Entheon Biomedical Corp., a Canada-based biotech R&D entity, is focused on establishing psychedelic-related therapies with the help of DMT and commercialising its treatments to known physicians and clinics. The main business area of this company is psychedelic therapeutics, and the whole target market. Whereas, Nutravisor Inc. is known for generating a valuable portfolio of Nixodine™ and nutraceutical pouches. The company also produce on-demand products that serves best in class care to the individuals.
Nutravisor and Entheon signed a partnership agreement encompassing a business combination. Yesterday, both companies confirmed their business combination agreement that also includes a ‘three-cornered’ fusion of Nutravisor along with its wholly owned division of Entheon, known as ‘Subco’. This partnership will impact the outstanding and issued common shares of Nutravisor taken by Entheon, which will turn into a reverse takeover of Entheon.
According to the proposed transaction, there will be an important change by the company, as mentioned by the Canadian Securities Exchange (CSE). Adhering to CSE, this whole partnership deal and shares scenario, the Closing that brings the issuer to acquire conditional approval should register its common shares on the CSE. Regarding these shares' relation colliding with the partnership transaction, Entheon first needs to file a 2A Listing Statement with the CSE, obeying the policies of the CSE.

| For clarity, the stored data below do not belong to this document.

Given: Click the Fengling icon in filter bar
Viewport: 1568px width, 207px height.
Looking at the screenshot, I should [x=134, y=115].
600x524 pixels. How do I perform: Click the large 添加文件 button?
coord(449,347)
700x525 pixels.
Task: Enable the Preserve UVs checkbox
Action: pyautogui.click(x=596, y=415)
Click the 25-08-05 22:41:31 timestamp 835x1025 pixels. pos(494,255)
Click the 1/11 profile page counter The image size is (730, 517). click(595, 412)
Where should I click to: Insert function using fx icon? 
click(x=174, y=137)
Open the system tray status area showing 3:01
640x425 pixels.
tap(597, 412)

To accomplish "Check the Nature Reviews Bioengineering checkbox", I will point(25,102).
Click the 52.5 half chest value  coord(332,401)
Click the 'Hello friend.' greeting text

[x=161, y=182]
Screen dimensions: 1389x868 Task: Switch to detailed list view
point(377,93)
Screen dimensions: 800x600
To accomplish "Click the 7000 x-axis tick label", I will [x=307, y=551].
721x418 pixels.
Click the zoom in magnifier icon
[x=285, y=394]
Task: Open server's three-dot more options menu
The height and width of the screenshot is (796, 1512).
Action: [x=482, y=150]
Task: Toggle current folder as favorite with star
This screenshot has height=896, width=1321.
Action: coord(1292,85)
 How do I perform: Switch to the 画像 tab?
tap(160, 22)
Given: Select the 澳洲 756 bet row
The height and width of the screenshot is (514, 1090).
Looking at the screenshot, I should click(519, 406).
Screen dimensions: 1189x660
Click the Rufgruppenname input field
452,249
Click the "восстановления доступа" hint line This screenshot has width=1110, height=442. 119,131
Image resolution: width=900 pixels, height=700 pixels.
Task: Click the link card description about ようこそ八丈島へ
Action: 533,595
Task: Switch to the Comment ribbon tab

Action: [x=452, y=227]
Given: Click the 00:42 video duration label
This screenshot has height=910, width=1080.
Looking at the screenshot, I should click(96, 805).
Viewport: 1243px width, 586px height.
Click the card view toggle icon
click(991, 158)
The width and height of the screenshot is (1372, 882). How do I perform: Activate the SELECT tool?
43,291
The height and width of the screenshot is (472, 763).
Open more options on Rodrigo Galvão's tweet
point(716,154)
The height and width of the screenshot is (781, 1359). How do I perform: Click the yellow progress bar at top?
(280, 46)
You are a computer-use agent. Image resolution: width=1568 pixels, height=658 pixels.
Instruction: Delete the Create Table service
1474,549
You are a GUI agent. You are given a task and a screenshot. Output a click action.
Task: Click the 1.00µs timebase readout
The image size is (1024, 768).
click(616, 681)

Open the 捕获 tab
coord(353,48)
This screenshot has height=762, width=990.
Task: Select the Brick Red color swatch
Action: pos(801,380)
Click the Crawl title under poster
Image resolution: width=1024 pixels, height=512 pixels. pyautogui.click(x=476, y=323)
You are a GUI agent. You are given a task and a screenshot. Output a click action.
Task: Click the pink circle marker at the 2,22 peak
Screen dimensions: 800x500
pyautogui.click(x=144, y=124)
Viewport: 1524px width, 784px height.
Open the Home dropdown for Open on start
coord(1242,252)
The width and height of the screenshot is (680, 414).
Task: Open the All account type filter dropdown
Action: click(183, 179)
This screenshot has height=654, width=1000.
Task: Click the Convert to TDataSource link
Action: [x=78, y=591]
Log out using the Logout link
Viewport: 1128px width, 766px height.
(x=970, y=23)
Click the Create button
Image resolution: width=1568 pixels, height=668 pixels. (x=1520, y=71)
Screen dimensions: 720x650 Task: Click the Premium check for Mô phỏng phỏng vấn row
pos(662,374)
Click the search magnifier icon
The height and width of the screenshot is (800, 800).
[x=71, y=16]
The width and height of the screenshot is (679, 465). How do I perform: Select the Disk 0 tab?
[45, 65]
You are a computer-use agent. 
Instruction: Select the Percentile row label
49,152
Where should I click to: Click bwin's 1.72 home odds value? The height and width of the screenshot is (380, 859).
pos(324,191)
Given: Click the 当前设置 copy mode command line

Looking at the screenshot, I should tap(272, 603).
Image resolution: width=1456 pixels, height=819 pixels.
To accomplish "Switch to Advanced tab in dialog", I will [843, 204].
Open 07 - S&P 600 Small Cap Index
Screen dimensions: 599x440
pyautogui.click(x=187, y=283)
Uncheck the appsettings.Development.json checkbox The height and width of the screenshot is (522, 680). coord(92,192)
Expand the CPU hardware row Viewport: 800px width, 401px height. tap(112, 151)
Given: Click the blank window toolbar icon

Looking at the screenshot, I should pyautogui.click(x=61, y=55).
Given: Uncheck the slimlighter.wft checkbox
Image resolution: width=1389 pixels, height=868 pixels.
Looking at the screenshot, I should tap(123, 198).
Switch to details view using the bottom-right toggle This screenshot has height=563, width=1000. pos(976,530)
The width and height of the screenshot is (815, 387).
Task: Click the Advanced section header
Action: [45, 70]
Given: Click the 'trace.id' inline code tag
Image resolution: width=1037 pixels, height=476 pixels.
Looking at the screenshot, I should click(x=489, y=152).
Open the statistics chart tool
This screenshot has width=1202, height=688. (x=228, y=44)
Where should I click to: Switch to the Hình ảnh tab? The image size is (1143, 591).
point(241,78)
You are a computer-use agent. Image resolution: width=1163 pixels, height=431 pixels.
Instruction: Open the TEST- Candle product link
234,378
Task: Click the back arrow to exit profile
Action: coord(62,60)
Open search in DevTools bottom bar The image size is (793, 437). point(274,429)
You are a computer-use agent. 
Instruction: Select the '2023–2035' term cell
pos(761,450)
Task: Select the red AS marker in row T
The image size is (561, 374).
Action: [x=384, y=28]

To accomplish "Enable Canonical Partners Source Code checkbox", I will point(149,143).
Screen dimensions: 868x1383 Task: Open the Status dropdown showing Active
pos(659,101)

The implementation of the Business Combination Agreement follows the page of plans that was brought into light on 22nd December, 2025, by Entheon. The terms and conditions of this partnership deal explain the Proposed Transaction, which will be framed according to the ‘three-cornered amalgamation’ harnessed to the provision of the Business Corporations Act (Ontario), including all the participating entities in this agreement.
As per this deal, Entheon will centralise its outstanding and issued common shares under the post-Consolidation common share for 6.93 each pre-Consolidation Entheon shares. The share ratio will be fixed as per both companies' discussion. Alongside, Nutravisor is also planning to complete as much equity financing as possible to earn more profit and fix the share ratio at a reasonable price.
Subco and Nutravisor will be integrating with the Business Corporations Act, after which, together, the ‘Amalco’ will become an entire division of Entheon. This will strengthen this partnership at first place. After all the formalities, the Resulting Issuer will introduce a new name as per the mutual decision from both entities' ends.